> **What you will do**: Go through the data below and repeat it exactly, skipping each picture.

*** Data extract ***

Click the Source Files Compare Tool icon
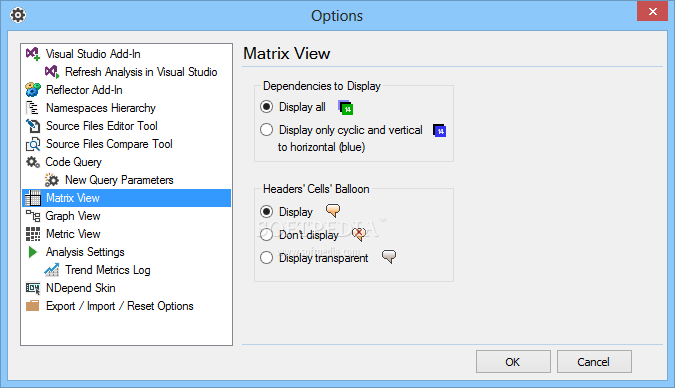click(x=33, y=144)
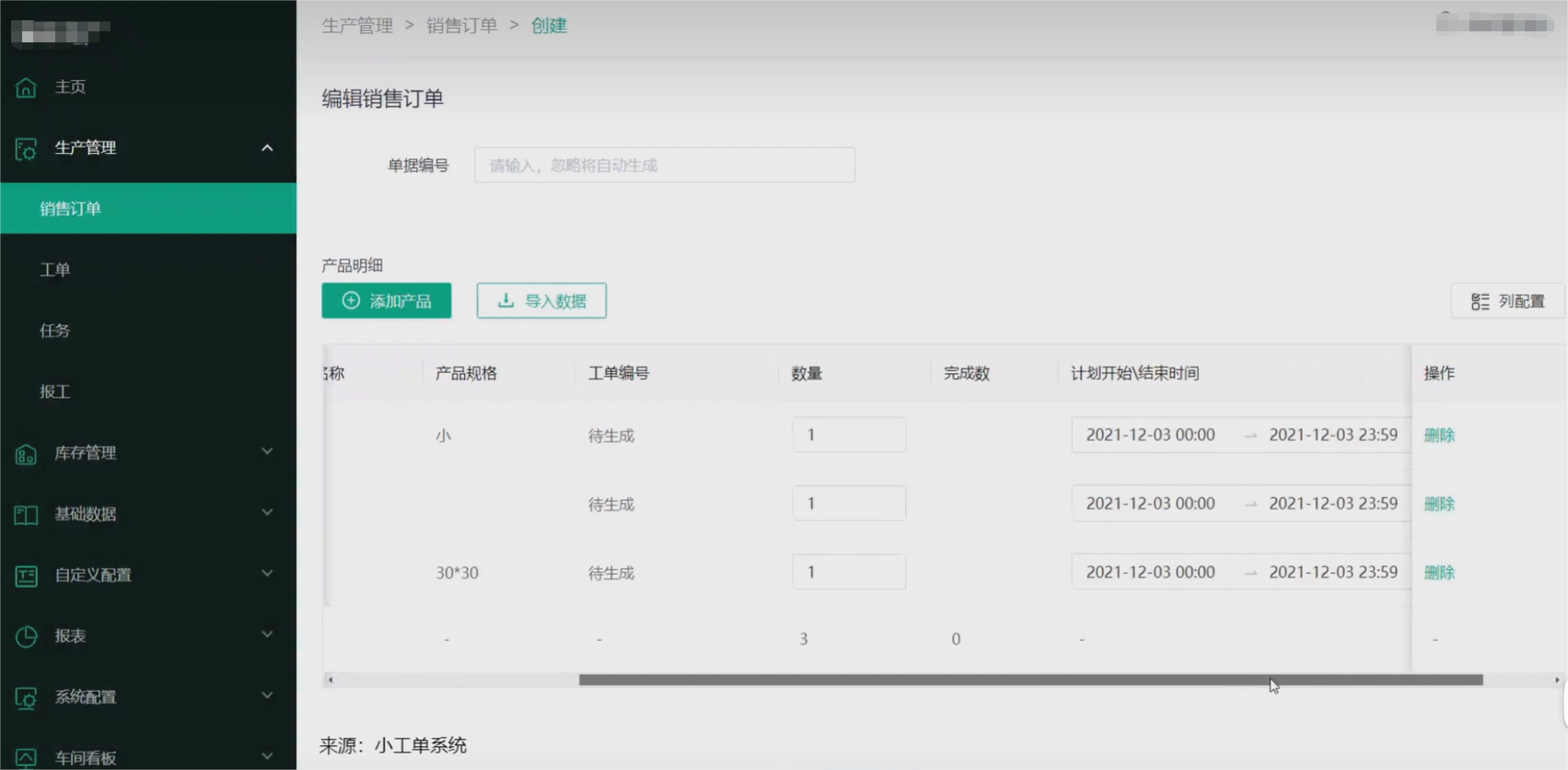Click the 自定义配置 sidebar icon

(x=26, y=576)
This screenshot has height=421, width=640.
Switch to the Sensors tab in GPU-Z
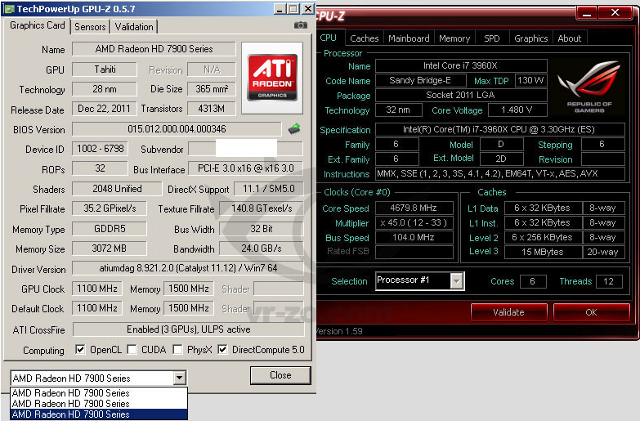90,26
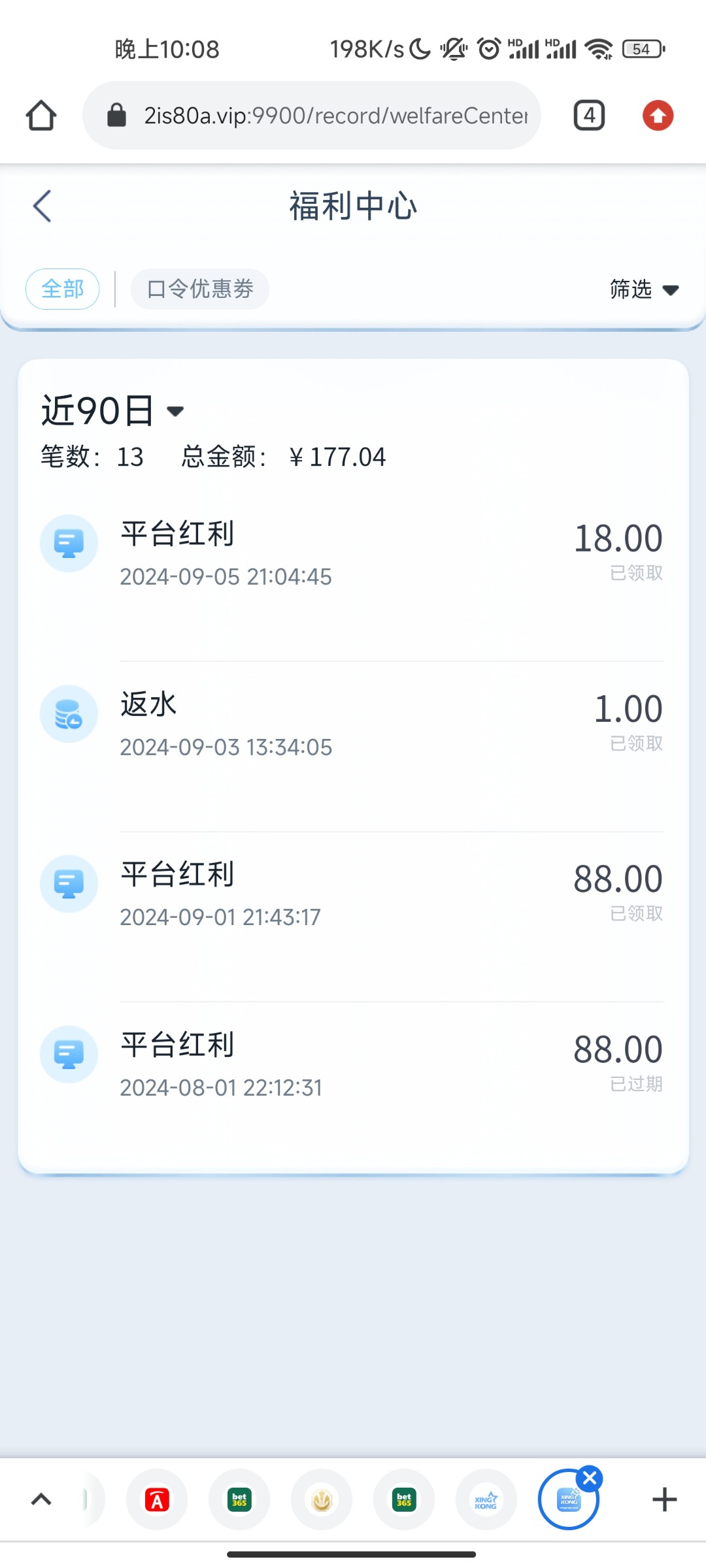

*** End of Data extract ***

> **Answer box**:
Click the Source Files Compare Tool icon
click(x=33, y=144)
Click the 自定义配置 sidebar icon

(x=26, y=576)
This screenshot has height=421, width=640.
Switch to the Sensors tab in GPU-Z
90,26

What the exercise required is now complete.